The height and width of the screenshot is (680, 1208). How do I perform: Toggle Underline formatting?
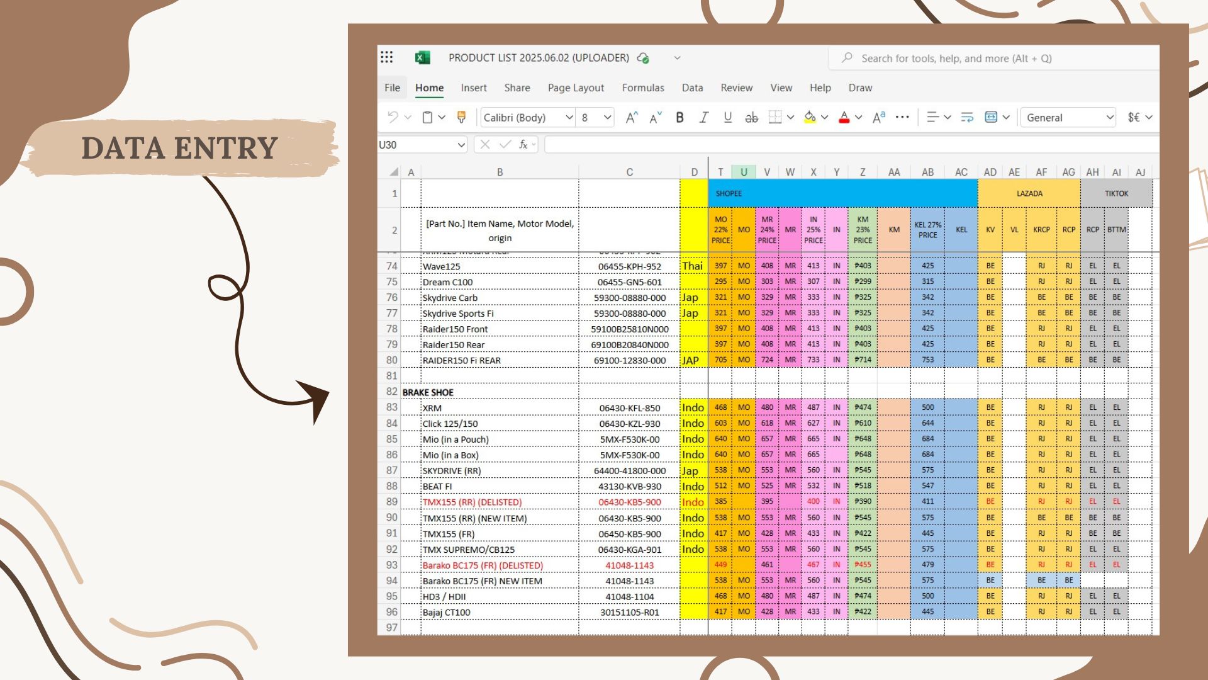point(728,117)
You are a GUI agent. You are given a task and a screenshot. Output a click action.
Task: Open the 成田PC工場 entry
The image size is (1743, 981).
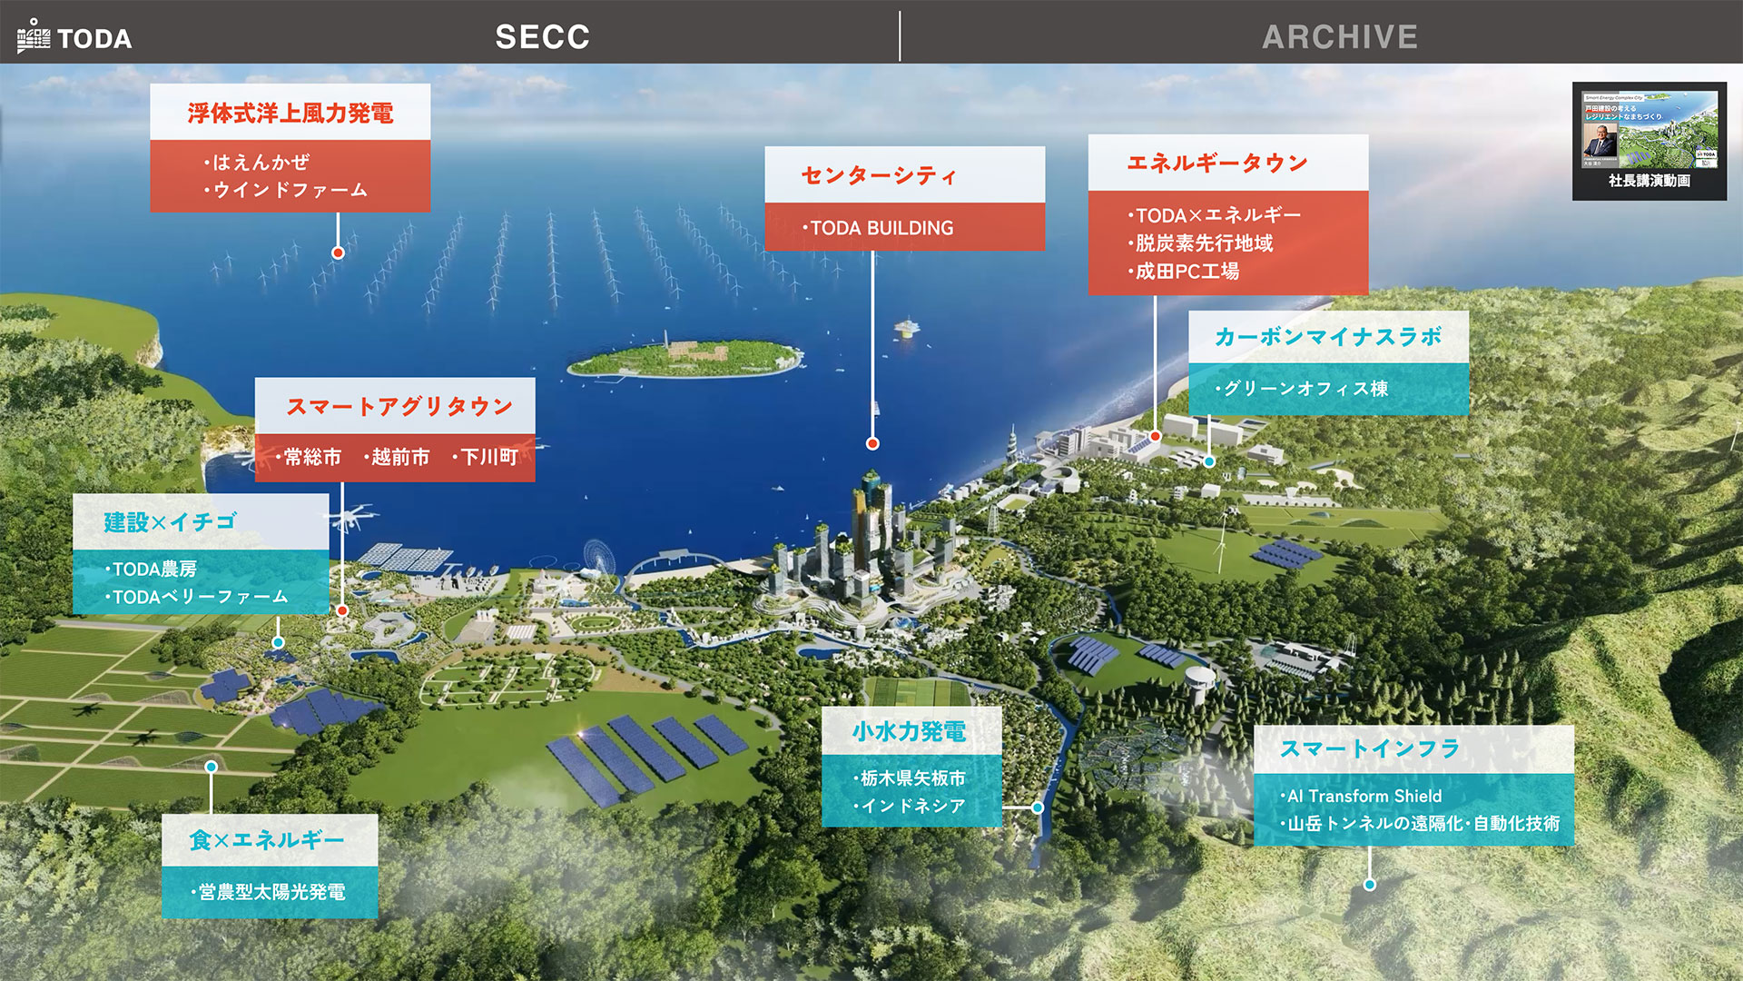[x=1187, y=272]
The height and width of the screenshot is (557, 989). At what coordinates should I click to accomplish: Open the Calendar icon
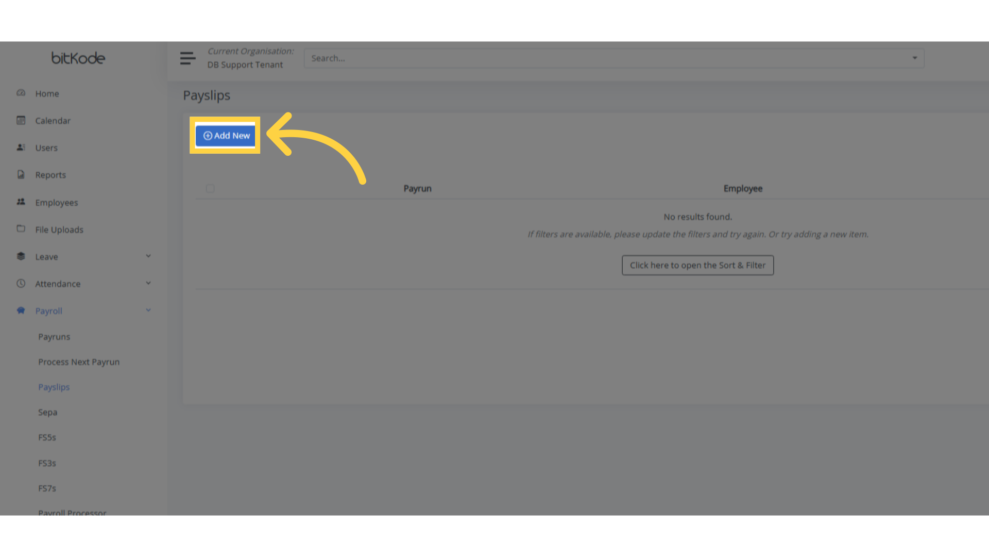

◆ ◆ ◆

When you reach the line containing "The image size is (1743, 981)." in the records above, write out that line and every line after it through the end, exactly, but omit the pictures.

The image size is (1743, 981).
[x=1187, y=272]
The height and width of the screenshot is (557, 989). At what coordinates should I click to accomplish: Open the Calendar icon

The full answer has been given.